Mimicking the brainstorming process, the mega-list team-building activity can really get hearts pumping and energy flowing. Normally, during a brainstorming session, the topic is how to improve something in the organization, or make the company more money via a new promotional campaign, product offering, etc. The idea behind the mega-list exercise is to get the teams in that same pumped-up mindset, but use fun, creative topics. An example would be: name all of the TV shows you can think of that start with the first three letters in the name of the company. If your company’s name is Acme, then they will need to list all the TV shows they can think of, past or present, that begin with the letters A, C, and M. Each team will go to a separate space, preferably out of earshot of the other teams. One person will be in charge of writing all the answers yelled out by their teammates on a white board the group can see. This is a timed activity, and once time is called, the different teams will meet to compare their lists. All duplicate answers will be removed and will not receive any points. Therefore, teams will need to be creative with their answers and not just use the most obvious ones. After the scores are tallied, the team with the most original (and valid) answers wins. Maybe they win a prize, maybe just kudos. Either way, they've worked together in an environment that feels competitive due to the fervent nature of the game, but is really all about synergy.

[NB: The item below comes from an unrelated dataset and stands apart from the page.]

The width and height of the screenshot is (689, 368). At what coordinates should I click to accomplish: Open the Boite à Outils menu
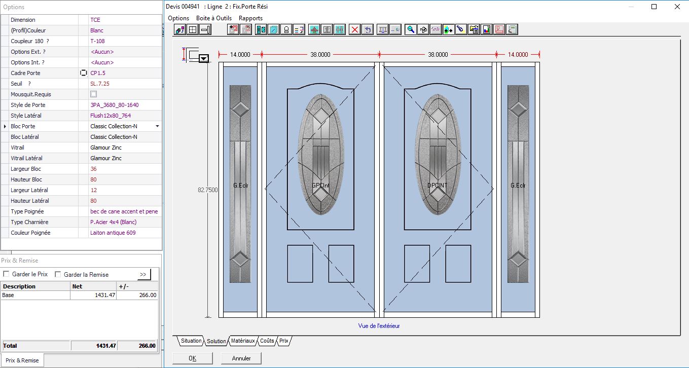click(x=214, y=18)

Even staff members who don’t enjoy playing games will find it hard to resist the opportunity to show off their prowess to their coworkers. And for those who lack confidence, these team-building exercises can give their egos a much-needed boost, especially if they're the ones who find the most treasures or come up with the best answers. Ultimately, team-building exercises can be both effective and enjoyable. Just try to avoid activities that single out one person and put them on the spot in front of their colleagues. A winning formula focuses on actual teams, not individuals.